- Task requirements
The material below must be retyped in full, with every line kept exactly as it is.
————
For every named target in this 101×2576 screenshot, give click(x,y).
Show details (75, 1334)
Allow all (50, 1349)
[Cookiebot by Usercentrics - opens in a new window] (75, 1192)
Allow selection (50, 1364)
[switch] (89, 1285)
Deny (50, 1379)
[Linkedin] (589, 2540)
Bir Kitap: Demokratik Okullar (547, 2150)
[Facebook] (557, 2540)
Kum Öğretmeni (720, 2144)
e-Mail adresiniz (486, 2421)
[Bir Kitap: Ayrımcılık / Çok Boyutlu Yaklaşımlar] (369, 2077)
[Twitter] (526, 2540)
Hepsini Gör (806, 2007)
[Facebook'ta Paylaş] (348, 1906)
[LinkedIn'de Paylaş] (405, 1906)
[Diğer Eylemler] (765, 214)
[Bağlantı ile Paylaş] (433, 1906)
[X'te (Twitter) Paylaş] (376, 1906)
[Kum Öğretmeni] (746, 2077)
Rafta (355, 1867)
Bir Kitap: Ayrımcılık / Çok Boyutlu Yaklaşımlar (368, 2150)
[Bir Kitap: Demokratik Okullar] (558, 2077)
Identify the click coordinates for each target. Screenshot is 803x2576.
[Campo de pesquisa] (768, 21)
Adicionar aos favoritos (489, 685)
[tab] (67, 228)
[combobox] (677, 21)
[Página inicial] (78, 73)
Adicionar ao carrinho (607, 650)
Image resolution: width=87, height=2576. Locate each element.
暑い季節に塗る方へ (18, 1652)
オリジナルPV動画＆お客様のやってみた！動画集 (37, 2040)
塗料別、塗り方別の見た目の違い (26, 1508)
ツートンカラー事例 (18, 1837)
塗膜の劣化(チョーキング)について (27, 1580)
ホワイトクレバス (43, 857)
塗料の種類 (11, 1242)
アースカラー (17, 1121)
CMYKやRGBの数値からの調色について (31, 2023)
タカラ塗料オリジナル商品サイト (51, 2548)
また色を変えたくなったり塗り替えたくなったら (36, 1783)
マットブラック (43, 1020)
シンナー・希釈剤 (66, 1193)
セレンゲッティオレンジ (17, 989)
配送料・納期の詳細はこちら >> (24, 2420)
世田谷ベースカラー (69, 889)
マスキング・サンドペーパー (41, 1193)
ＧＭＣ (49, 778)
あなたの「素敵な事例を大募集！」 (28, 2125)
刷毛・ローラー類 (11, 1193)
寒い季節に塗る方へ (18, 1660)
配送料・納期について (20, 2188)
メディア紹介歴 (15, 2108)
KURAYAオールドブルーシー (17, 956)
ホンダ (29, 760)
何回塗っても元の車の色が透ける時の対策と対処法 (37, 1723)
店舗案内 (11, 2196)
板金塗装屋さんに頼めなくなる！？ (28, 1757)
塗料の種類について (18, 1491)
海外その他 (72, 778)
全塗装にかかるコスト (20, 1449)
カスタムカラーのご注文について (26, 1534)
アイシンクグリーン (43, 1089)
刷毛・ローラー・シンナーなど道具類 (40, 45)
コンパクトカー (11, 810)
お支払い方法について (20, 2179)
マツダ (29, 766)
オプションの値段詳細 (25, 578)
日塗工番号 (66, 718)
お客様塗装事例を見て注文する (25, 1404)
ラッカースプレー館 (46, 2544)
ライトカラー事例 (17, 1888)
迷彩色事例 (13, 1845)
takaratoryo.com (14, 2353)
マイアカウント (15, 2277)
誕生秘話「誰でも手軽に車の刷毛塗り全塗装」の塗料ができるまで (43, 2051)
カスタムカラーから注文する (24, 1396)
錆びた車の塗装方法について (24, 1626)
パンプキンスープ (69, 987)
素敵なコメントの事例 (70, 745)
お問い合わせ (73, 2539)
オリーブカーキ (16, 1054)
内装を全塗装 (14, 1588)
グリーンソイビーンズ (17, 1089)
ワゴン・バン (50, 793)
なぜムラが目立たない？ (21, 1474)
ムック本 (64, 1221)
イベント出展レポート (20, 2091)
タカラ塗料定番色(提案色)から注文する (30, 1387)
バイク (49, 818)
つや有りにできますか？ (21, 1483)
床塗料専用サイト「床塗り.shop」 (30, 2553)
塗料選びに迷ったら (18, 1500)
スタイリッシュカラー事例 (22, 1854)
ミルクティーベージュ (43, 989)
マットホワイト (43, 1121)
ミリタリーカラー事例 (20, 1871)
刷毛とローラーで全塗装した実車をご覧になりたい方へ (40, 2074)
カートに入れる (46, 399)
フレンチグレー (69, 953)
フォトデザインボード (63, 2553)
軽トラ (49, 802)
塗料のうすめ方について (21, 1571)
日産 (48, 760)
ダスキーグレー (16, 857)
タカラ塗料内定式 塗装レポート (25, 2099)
————
- Result of this task
For every named target in this 101×2576 screenshot, give click(x,y).
Show details (75, 1334)
Allow all (50, 1349)
[Cookiebot by Usercentrics - opens in a new window] (75, 1192)
Allow selection (50, 1364)
[switch] (89, 1285)
Deny (50, 1379)
[Linkedin] (589, 2540)
Bir Kitap: Demokratik Okullar (547, 2150)
[Facebook] (557, 2540)
Kum Öğretmeni (720, 2144)
e-Mail adresiniz (486, 2421)
[Bir Kitap: Ayrımcılık / Çok Boyutlu Yaklaşımlar] (369, 2077)
[Twitter] (526, 2540)
Hepsini Gör (806, 2007)
[Facebook'ta Paylaş] (348, 1906)
[LinkedIn'de Paylaş] (405, 1906)
[Diğer Eylemler] (765, 214)
[Bağlantı ile Paylaş] (433, 1906)
[X'te (Twitter) Paylaş] (376, 1906)
[Kum Öğretmeni] (746, 2077)
Rafta (355, 1867)
Bir Kitap: Ayrımcılık / Çok Boyutlu Yaklaşımlar (368, 2150)
[Bir Kitap: Demokratik Okullar] (558, 2077)
Identify the click coordinates for each target. Screenshot is 803x2576.
[Campo de pesquisa] (768, 21)
Adicionar aos favoritos (489, 685)
[tab] (67, 228)
[combobox] (677, 21)
[Página inicial] (78, 73)
Adicionar ao carrinho (607, 650)
Image resolution: width=87, height=2576. Locate each element.
暑い季節に塗る方へ (18, 1652)
オリジナルPV動画＆お客様のやってみた！動画集 (37, 2040)
塗料別、塗り方別の見た目の違い (26, 1508)
ツートンカラー事例 (18, 1837)
塗膜の劣化(チョーキング)について (27, 1580)
ホワイトクレバス (43, 857)
塗料の種類 (11, 1242)
アースカラー (17, 1121)
CMYKやRGBの数値からの調色について (31, 2023)
タカラ塗料オリジナル商品サイト (51, 2548)
また色を変えたくなったり塗り替えたくなったら (36, 1783)
マットブラック (43, 1020)
シンナー・希釈剤 (66, 1193)
セレンゲッティオレンジ (17, 989)
配送料・納期の詳細はこちら >> (24, 2420)
世田谷ベースカラー (69, 889)
マスキング・サンドペーパー (41, 1193)
ＧＭＣ (49, 778)
あなたの「素敵な事例を大募集！」 (28, 2125)
刷毛・ローラー類 (11, 1193)
寒い季節に塗る方へ (18, 1660)
配送料・納期について (20, 2188)
メディア紹介歴 (15, 2108)
KURAYAオールドブルーシー (17, 956)
ホンダ (29, 760)
何回塗っても元の車の色が透ける時の対策と対処法 (37, 1723)
店舗案内 (11, 2196)
板金塗装屋さんに頼めなくなる！？ (28, 1757)
塗料の種類について (18, 1491)
海外その他 (72, 778)
全塗装にかかるコスト (20, 1449)
カスタムカラーのご注文について (26, 1534)
アイシンクグリーン (43, 1089)
刷毛・ローラー・シンナーなど道具類 (40, 45)
コンパクトカー (11, 810)
お支払い方法について (20, 2179)
マツダ (29, 766)
オプションの値段詳細 (25, 578)
日塗工番号 (66, 718)
お客様塗装事例を見て注文する (25, 1404)
ラッカースプレー館 (46, 2544)
ライトカラー事例 (17, 1888)
迷彩色事例 (13, 1845)
takaratoryo.com (14, 2353)
マイアカウント (15, 2277)
誕生秘話「誰でも手軽に車の刷毛塗り全塗装」の塗料ができるまで (43, 2051)
カスタムカラーから注文する (24, 1396)
錆びた車の塗装方法について (24, 1626)
パンプキンスープ (69, 987)
素敵なコメントの事例 (70, 745)
お問い合わせ (73, 2539)
オリーブカーキ (16, 1054)
内装を全塗装 (14, 1588)
グリーンソイビーンズ (17, 1089)
ワゴン・バン (50, 793)
なぜムラが目立たない？ (21, 1474)
ムック本 (64, 1221)
イベント出展レポート (20, 2091)
タカラ塗料定番色(提案色)から注文する (30, 1387)
バイク (49, 818)
つや有りにできますか？ (21, 1483)
床塗料専用サイト「床塗り.shop」 (30, 2553)
塗料選びに迷ったら (18, 1500)
スタイリッシュカラー事例 (22, 1854)
ミルクティーベージュ (43, 989)
マットホワイト (43, 1121)
ミリタリーカラー事例 (20, 1871)
刷毛とローラーで全塗装した実車をご覧になりたい方へ (40, 2074)
カートに入れる (46, 399)
フレンチグレー (69, 953)
フォトデザインボード (63, 2553)
軽トラ (49, 802)
塗料のうすめ方について (21, 1571)
日産 (48, 760)
ダスキーグレー (16, 857)
タカラ塗料内定式 塗装レポート (25, 2099)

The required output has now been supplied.